Govt Action 7: Infrastructure Building
Every country’s government focuses on infrastructure development. However, what is different is the focus, pace, and efficiency with which it is done. India has been improving in all three aspects. Below are some examples.
Example 1: Reducing logistics costs by 50%
The National Logistics Policy, released in 2022, aims to reduce logistics costs from 16% of GDP to 8% of GDP by 2020 (refer to the article here). This policy is being implemented by using a combination of digitizing the diverse logistics channels and integrating the end-to-end movement of goods. This will benefit tech-first logistics companies, such as Delhivery in the listed space.
Reducing the time and cost of moving goods will improve the margins of retailers (e.g. DMART), and goods manufacturers, such as FMCG companies (HUL, Tata Consumer Products), Jewellery companies (Titan, Senco Gold), etc.
Example 2: Jal Jeevan Mission
Jal Jeevan’s mission aims at providing drinking water to every corner of the country. This requires the construction of pipelines for water transmission, water quality control measures, and distribution setup. Many infra development listed companies such as HG Infra Engineering (HGINFRA) have received tenders to construct water pipelines.
The government’s push to accelerate connectivity by building highways, doubling the number of airports by 2030, and making India’s railway network future-ready (article), has boosted companies in these respective sectors.
Parting Thoughts
The actions of government, and its bodies, drive the economy in more ways than one. As we see in this post, government actions drive healthy order books, and future revenue visibility for related listed stocks. Investing in fundamentally good companies with tailwinds caused by government actions can help realize good short-term gains. These short-term (3 months to 1 year), can also become long-term gains if the tailwinds persist for many years.

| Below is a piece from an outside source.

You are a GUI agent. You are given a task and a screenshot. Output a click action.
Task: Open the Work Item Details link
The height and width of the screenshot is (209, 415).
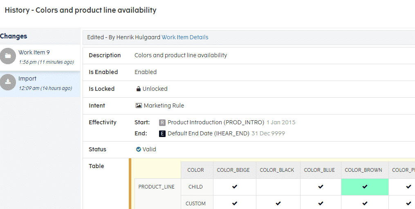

Do note that the fundamentals of investing do not change. Research the company, its management, its governance, execution capabilities, etc. Tailwinds can lift a stock, but it is the fundamental strength that will keep it floating for long and far.
Which is a government action that drove the price of a stock you invested in? Share in the comments below.
Happy Investing!
Disclaimer: This post does not recommend buy or sell for any stock. Please do your research before making stock investment decisions.